Target position data
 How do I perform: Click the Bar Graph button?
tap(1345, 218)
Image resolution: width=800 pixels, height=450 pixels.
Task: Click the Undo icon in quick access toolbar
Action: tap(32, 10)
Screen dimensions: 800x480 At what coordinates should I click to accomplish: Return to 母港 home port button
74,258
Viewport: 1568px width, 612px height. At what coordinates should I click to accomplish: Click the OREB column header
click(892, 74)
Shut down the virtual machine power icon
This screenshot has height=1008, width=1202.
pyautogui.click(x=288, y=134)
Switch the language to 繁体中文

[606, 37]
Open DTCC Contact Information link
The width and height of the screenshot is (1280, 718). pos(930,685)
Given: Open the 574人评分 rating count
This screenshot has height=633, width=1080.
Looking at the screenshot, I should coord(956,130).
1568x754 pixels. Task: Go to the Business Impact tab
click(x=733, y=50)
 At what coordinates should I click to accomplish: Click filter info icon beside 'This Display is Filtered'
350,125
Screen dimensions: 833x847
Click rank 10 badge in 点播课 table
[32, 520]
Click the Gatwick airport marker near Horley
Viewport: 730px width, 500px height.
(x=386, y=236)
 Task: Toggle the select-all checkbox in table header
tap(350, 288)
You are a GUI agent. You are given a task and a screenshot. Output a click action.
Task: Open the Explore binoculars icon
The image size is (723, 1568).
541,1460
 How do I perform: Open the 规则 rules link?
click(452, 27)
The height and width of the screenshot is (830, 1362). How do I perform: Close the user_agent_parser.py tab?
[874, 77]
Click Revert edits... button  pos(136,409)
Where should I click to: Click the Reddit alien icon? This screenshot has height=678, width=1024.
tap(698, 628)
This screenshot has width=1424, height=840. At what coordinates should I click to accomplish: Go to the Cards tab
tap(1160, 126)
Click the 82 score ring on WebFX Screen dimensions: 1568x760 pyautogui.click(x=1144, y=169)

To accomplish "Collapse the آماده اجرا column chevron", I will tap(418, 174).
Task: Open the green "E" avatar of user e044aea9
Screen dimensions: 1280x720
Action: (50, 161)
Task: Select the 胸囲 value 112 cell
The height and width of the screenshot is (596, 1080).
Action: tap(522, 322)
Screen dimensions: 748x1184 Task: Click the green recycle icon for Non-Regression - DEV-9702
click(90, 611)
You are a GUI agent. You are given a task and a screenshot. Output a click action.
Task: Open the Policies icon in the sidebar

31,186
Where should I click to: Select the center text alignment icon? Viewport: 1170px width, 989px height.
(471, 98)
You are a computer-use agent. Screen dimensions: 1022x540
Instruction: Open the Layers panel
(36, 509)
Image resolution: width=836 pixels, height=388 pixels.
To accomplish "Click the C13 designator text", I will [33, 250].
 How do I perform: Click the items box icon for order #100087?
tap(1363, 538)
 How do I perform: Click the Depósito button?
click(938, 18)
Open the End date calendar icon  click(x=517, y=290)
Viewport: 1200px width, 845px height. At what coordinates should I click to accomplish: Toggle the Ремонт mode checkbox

Request =
Copy everything from the start of the data down to the line containing "Action: tap(522, 322)", with both of those lines included, exactly as it appears.

The solution =
 How do I perform: Click the Bar Graph button?
tap(1345, 218)
Image resolution: width=800 pixels, height=450 pixels.
Task: Click the Undo icon in quick access toolbar
Action: tap(32, 10)
Screen dimensions: 800x480 At what coordinates should I click to accomplish: Return to 母港 home port button
74,258
Viewport: 1568px width, 612px height. At what coordinates should I click to accomplish: Click the OREB column header
click(892, 74)
Shut down the virtual machine power icon
This screenshot has height=1008, width=1202.
pyautogui.click(x=288, y=134)
Switch the language to 繁体中文

[606, 37]
Open DTCC Contact Information link
The width and height of the screenshot is (1280, 718). pos(930,685)
Given: Open the 574人评分 rating count
This screenshot has height=633, width=1080.
Looking at the screenshot, I should coord(956,130).
1568x754 pixels. Task: Go to the Business Impact tab
click(x=733, y=50)
 At what coordinates should I click to accomplish: Click filter info icon beside 'This Display is Filtered'
350,125
Screen dimensions: 833x847
Click rank 10 badge in 点播课 table
[32, 520]
Click the Gatwick airport marker near Horley
Viewport: 730px width, 500px height.
(x=386, y=236)
 Task: Toggle the select-all checkbox in table header
tap(350, 288)
You are a GUI agent. You are given a task and a screenshot. Output a click action.
Task: Open the Explore binoculars icon
The image size is (723, 1568).
541,1460
 How do I perform: Open the 规则 rules link?
click(452, 27)
The height and width of the screenshot is (830, 1362). How do I perform: Close the user_agent_parser.py tab?
[874, 77]
Click Revert edits... button  pos(136,409)
Where should I click to: Click the Reddit alien icon? This screenshot has height=678, width=1024.
tap(698, 628)
This screenshot has width=1424, height=840. At what coordinates should I click to accomplish: Go to the Cards tab
tap(1160, 126)
Click the 82 score ring on WebFX Screen dimensions: 1568x760 pyautogui.click(x=1144, y=169)

To accomplish "Collapse the آماده اجرا column chevron", I will tap(418, 174).
Task: Open the green "E" avatar of user e044aea9
Screen dimensions: 1280x720
Action: (50, 161)
Task: Select the 胸囲 value 112 cell
The height and width of the screenshot is (596, 1080).
Action: tap(522, 322)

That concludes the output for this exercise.